*** Source material Section Begins ***

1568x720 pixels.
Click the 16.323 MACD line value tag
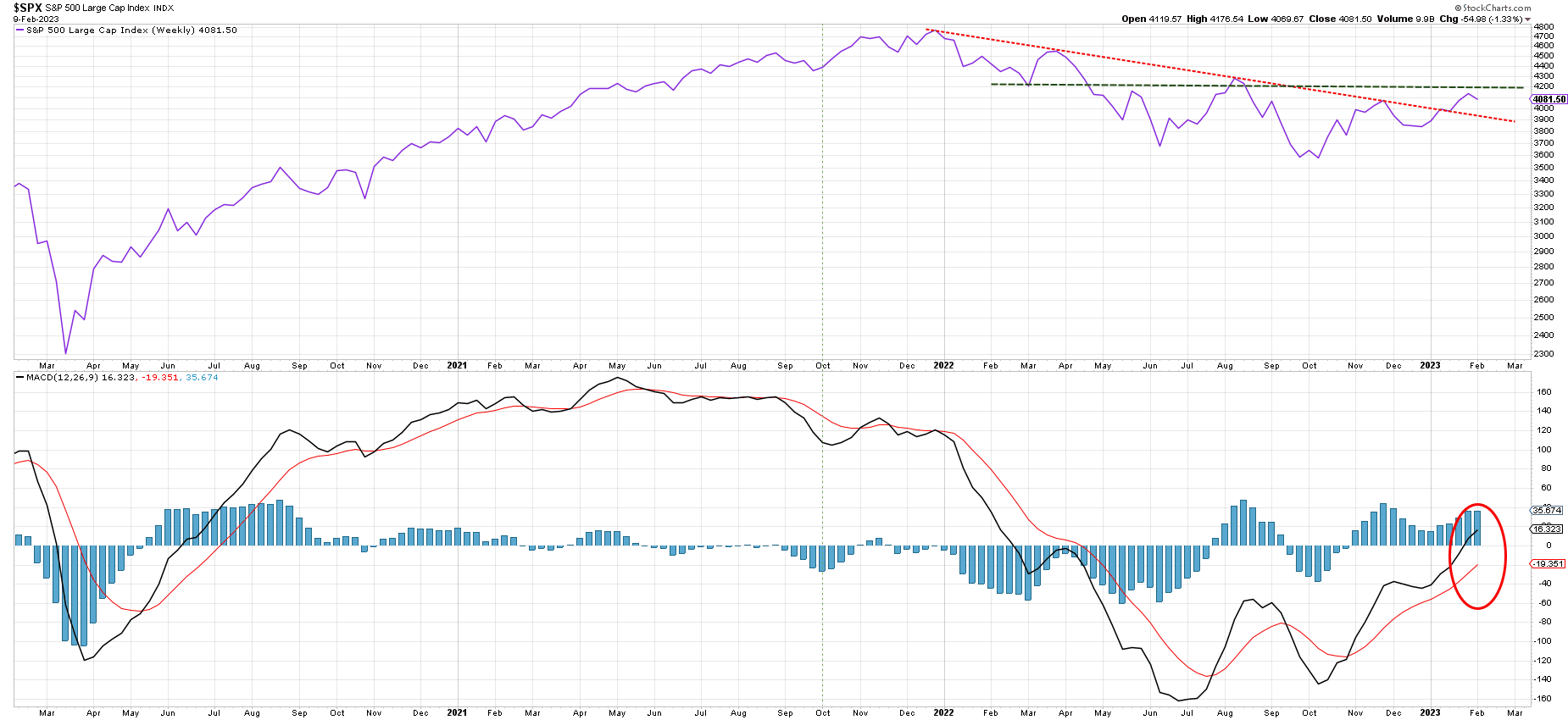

*** Source material Section Ends ***
*** Source material Section Begins ***

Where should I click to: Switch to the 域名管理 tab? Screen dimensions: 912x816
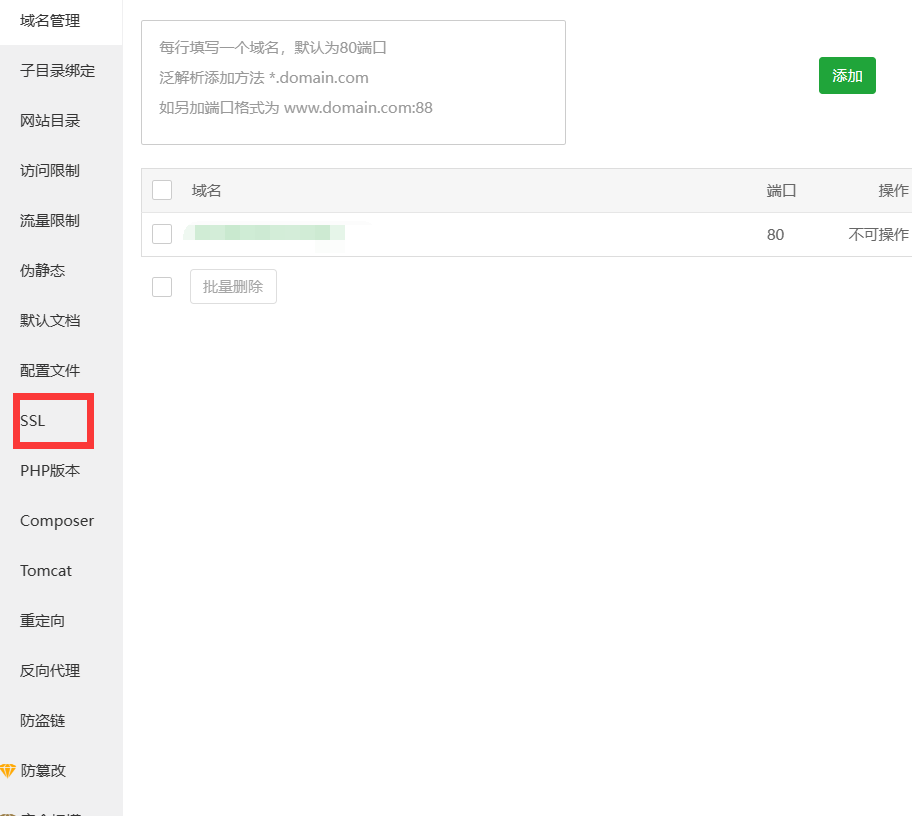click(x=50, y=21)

*** Source material Section Ends ***
*** Source material Section Begins ***

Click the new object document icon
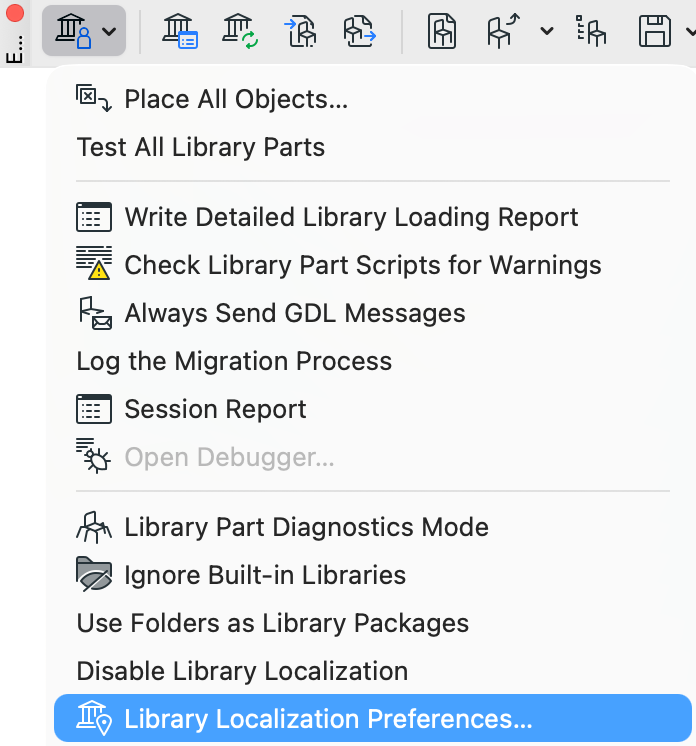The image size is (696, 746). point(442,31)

*** Source material Section Ends ***

**Instructions for the task:**
Copy the lines of the data above exactly as written, beginning with the line containing "1568x720 pixels." and ending with the line containing "Click the 16.323 MACD line value tag", and leave out all other lines.

**Task answer:**
1568x720 pixels.
Click the 16.323 MACD line value tag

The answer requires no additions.